- Photographs of Piara Singh Bhaniara composing the Bhavsagar Granth

Information
- Religion: Bhaniara sect of Sikhism
- Author: Piara Singh Bhaniara and followers

= Bhavsagar Granth =

Religious text

Bhavsagar Granth (full name: Bhavsagar Samunder Amrit Vani Granth) is a 2,704-page book considered as a religious text by the followers of the Indian religious leader Baba Piara Singh Bhaniara. Composed in 2000, it was banned by the Government of Punjab for hurting the religious feelings of Sikhs.

== Composition ==

Baba Bhaniara is the founder of a religious sect that attracted mostly the marginalised Mazhabi Sikhs. In 1998, the Sikh religious body Akal Takht excommunicated Bhaniara, accusing him of insulting Sikhism and the contemporary Sikh religious leaders. In summer 2000, a local gurudwara disallowed one of Bhaniara's followers from carrying the Sikh religious holy book Guru Granth Sahib. In response, Bhaniara's followers decided to create a new holy book (granth), which would not be controlled by the dominant section of the society. Over the next few months, Bhaniara and his followers created the Bhavsagar Granth (officially called Bhavsagar Samundar Amrit Vani).

The writing of the book began on 20 June 2000. Most of it was authored by Pritam Singh of Dhudike village, with help from 20 other followers (including six women).

== Release and distribution ==

Bhaniara released the book at a function held on the Baisakhi day in 2001. This 2,704-page copy was big and heavy: it was written on large sheets of paper with an expensive binding, and had several photographs of politicians who visited Bhaniara.

The text was photocopied and distributed among Bhaniara's followers, who started holding religious ceremonies with the book at the centre. Meanwhile, a printer in Chandigarh was assigned to create printed copies of the book.

== Opposition from Sikhs ==

Some Sikhs alleged that the book was insulting to their faith. According to them, the book copied several portions from the Sikh holy book Guru Granth Sahib. Moreover, the book had several photos in which Bhaniara allegedly imitated Guru Gobind Singh of the Sikhs. In one photo, he wore a shining coat and headgear similar to the ones seen in the popular posters of Gobind Singh; in another photo he rode a horse in manner of Gobind Singh. He also insisted that his sons be called sahibzadas, which is the title of Gobind Singh's sons. The book also contained stories of Baniara's greatness, narrating how his followers experienced good luck, while those who criticised or taunted him suffered from bad luck.

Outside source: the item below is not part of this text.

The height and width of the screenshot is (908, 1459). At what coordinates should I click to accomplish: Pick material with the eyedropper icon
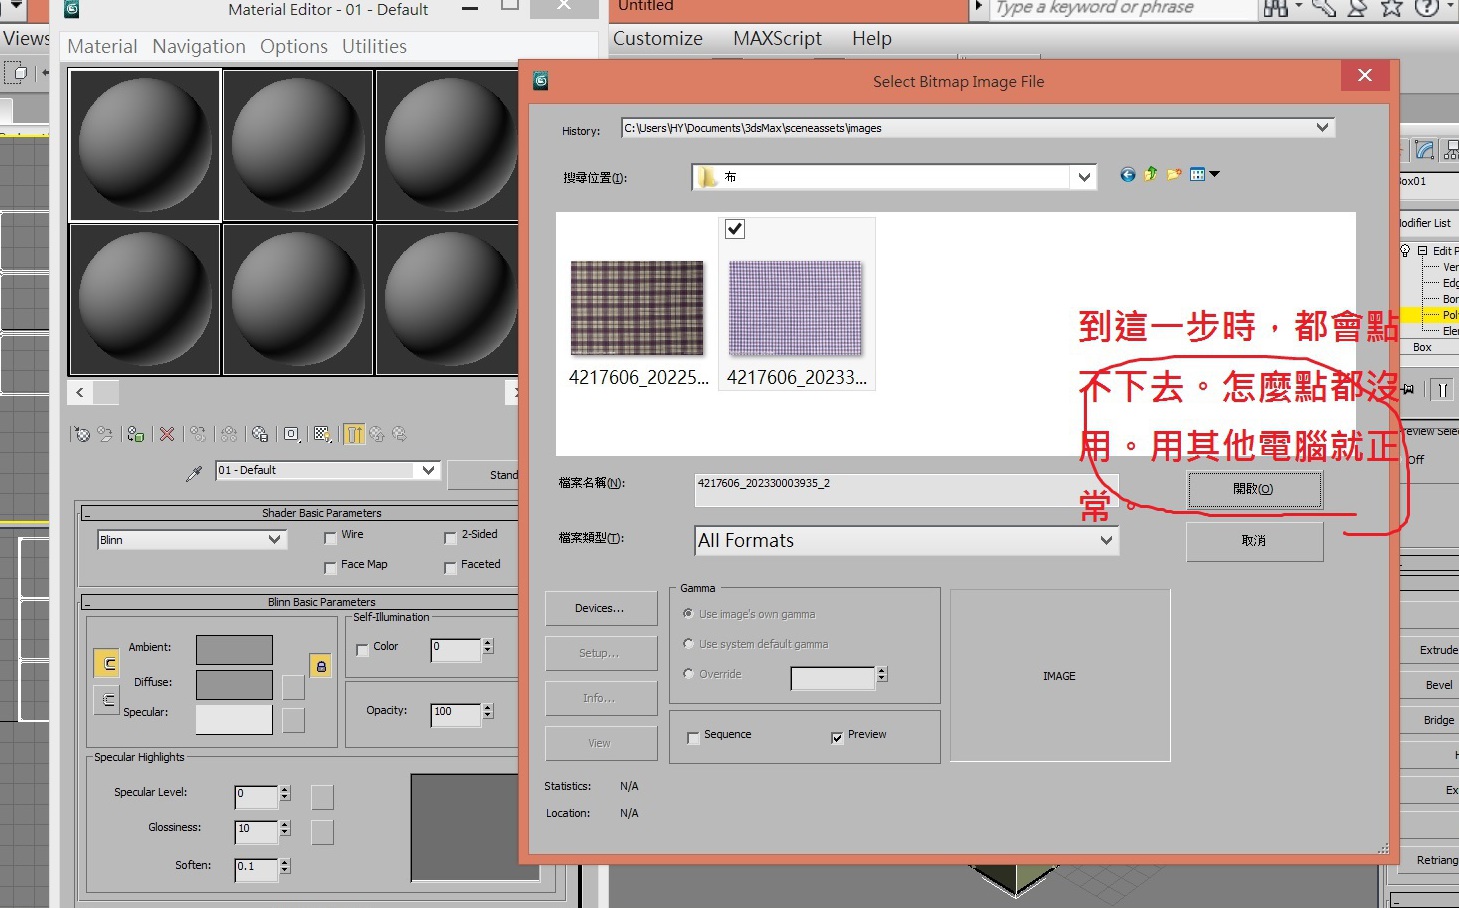click(194, 473)
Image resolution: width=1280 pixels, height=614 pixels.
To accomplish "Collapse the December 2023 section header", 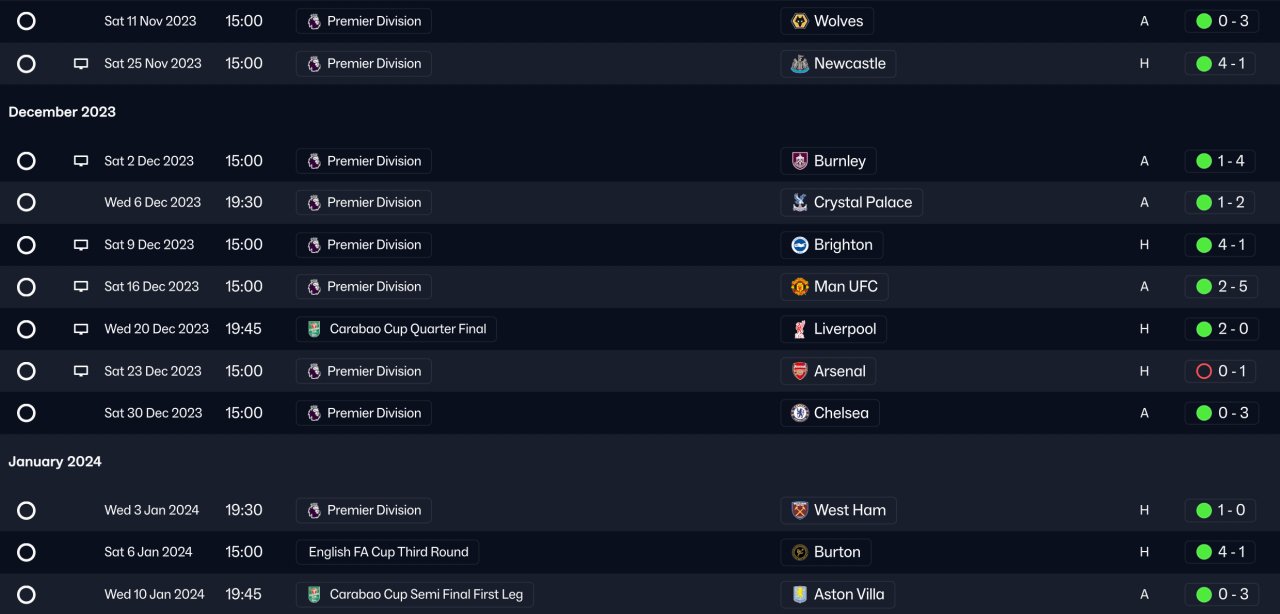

In September 2001, during a religious ceremony organised by Bhaniara's followers, a newly-formed organisation called Khalsa Action Force attacked the function, seized the book and burned it. This was followed by several instances of Guru Granth Sahib being burnt in the rural gurudwaras of Punjab. The police arrested and presented before media some young men, who stated that they had burned Guru Granth Sahib at the instance of Bhaniara. The arrests sparked off violence against Bhaniara's followers, and Bhaniara was himself arrested under the National Security Act. No action was taken against those who attacked Bhaniara's followers.

== Ban ==

In 2001, the Parkash Singh Badal-led Punjab government banned Bhavsagar Granth and confiscated all its copies, arresting those who were found in possession of these copies. The print copy was probably destroyed by the Punjab Police.

Praveen Swamy wrote in Frontline:

"Sadly, there has been little debate in Punjab on the legitimacy of the Punjab Government's decision to ban the Bhavsagar Granth. .. The Bhavsagar Granth ..at no point demeans the tenets or practice of the Sikh faith. ..The Bhavsagar Granth falls within a long tradition of insurgent folk religion. The Guru Granth Sahib itself, after all, took on Brahmanism in no certain terms.

The Supreme Court of India quashed the ban on Bhavsagar Granth on 11 November 2008, stating that the Punjab government was allowed to issue a fresh ban, if needed. The Punjab government then banned the book on 15 December 2008.